Arrays as Function Parameters
When an array is passed to a function, the entire array is not copied -- only the address of the first element is passed. This means the function cannot determine the array length using sizeof; the length must be passed as a separate parameter.
void print_array(int arr[], int len) {
int i;
for (i = 0; i < len; i++) {
printf("%d ", arr[i]);
}
printf("\n");
}
The parameter int arr[] is equivalent to int *arr, which reflects the "decay" to a pointer. Modifying array elements inside the function affects the original array because both operate on the same memory.
void double_values(int arr[], int len) {
int i;
for (i = 0; i < len; i++) {
arr[i] *= 2;
}
}
int main(void) {
int data[] = {1, 2, 3, 4, 5};
double_values(data, 5);
return 0;
}
After the call, data contains {2, 4, 6, 8, 10}.
Two-Dimensional Arrays
A two-dimensional array can be thought of as an "array of arrays", commonly used to represent matrices or tabular data.
int matrix[3][4];
This defines a 3-row, 4-column two-dimensional array.
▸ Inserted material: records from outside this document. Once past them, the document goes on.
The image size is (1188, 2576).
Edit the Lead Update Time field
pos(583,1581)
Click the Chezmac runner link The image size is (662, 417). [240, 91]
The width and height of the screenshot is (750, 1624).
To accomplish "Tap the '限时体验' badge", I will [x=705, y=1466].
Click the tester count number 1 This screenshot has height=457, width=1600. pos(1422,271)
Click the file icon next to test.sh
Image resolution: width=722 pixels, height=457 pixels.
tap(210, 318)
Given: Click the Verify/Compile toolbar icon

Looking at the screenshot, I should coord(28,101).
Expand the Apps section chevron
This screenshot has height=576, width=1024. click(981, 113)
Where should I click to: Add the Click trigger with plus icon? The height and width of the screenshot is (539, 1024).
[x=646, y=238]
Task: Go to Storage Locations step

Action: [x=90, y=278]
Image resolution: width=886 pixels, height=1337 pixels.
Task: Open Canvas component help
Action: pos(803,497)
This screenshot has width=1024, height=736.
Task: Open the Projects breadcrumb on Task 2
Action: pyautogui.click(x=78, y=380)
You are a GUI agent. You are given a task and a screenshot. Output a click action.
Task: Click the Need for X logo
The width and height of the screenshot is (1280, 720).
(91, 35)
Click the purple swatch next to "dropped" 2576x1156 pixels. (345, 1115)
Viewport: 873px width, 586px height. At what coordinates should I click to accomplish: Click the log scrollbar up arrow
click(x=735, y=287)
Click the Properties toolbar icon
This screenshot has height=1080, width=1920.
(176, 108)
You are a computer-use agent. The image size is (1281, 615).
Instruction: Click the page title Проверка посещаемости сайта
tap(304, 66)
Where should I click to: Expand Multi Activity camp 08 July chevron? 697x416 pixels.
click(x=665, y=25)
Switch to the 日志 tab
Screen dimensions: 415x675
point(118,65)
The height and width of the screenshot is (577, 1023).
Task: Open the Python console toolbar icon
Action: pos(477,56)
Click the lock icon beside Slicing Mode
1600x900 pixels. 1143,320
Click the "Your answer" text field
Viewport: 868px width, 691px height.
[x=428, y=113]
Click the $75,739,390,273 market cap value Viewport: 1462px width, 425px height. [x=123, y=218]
Initialization can be grouped by row:
int matrix[3][4] = {
{1, 2, 3, 4},
{5, 6, 7, 8},
{9, 10, 11, 12}
};
It can also be written flat -- the effect is the same:
int matrix[3][4] = {1, 2, 3, 4, 5, 6, 7, 8, 9, 10, 11, 12};
Access elements using two subscripts:
int val = matrix[1][2];
matrix[0][0] = 100;
Traversing a two-dimensional array requires a double loop:
int i, j;
for (i = 0; i < 3; i++) {
for (j = 0; j < 4; j++) {
printf("%4d", matrix[i][j]);
}
printf("\n");
}
When initializing, you can omit the row count but not the column count:
int m[][4] = {
{1, 2, 3, 4},
{5, 6, 7, 8}
};
The compiler infers 2 rows from the initializer data.
Example
Calculate the average score across 4 subjects for 3 students:
#include <stdio.h>
void student_avg(double grades[][4], int rows) {
int i, j;
for (i = 0; i < rows; i++) {
double sum = 0;
for (j = 0; j < 4; j++) {
sum += grades[i][j];
}
printf("Student%d Average: %.1f\n", i + 1, sum / 4);
}
}
int main(void) {
double grades[3][4] = {
{85.0, 90.0, 78.0, 92.0},
{70.0, 65.0, 80.0, 75.0},
{95.0, 88.0, 92.0, 97.0}
};
student_avg(grades, 3);
return 0;
}
Student1 Average: 86.2
Student2 Average: 72.5
Student3 Average: 93.0
❓ FAQ
sizeof(arr) be used inside a function to find the element count?sizeof gives the pointer size (4 or 8 bytes), not the total array size.📖 Summary
- Arrays are contiguous storage of same-type elements, with subscripts starting from 0
- The length can be omitted during initialization; partial initialization fills remaining elements with 0
- C does not perform bounds checking -- the programmer must ensure subscripts are valid
- Arrays decay to pointers when passed to functions; the length must be passed separately
- Two-dimensional arrays are stored row by row; the column count must be specified in function parameters
📝 Exercises
- Write a program that reads 10 integers into an array, then prints all elements in reverse order.
- Write a function that receives an integer array and its length, and returns the index of the maximum value.
- Define a 4x4 integer matrix, initialize it, and calculate the sum of both diagonals.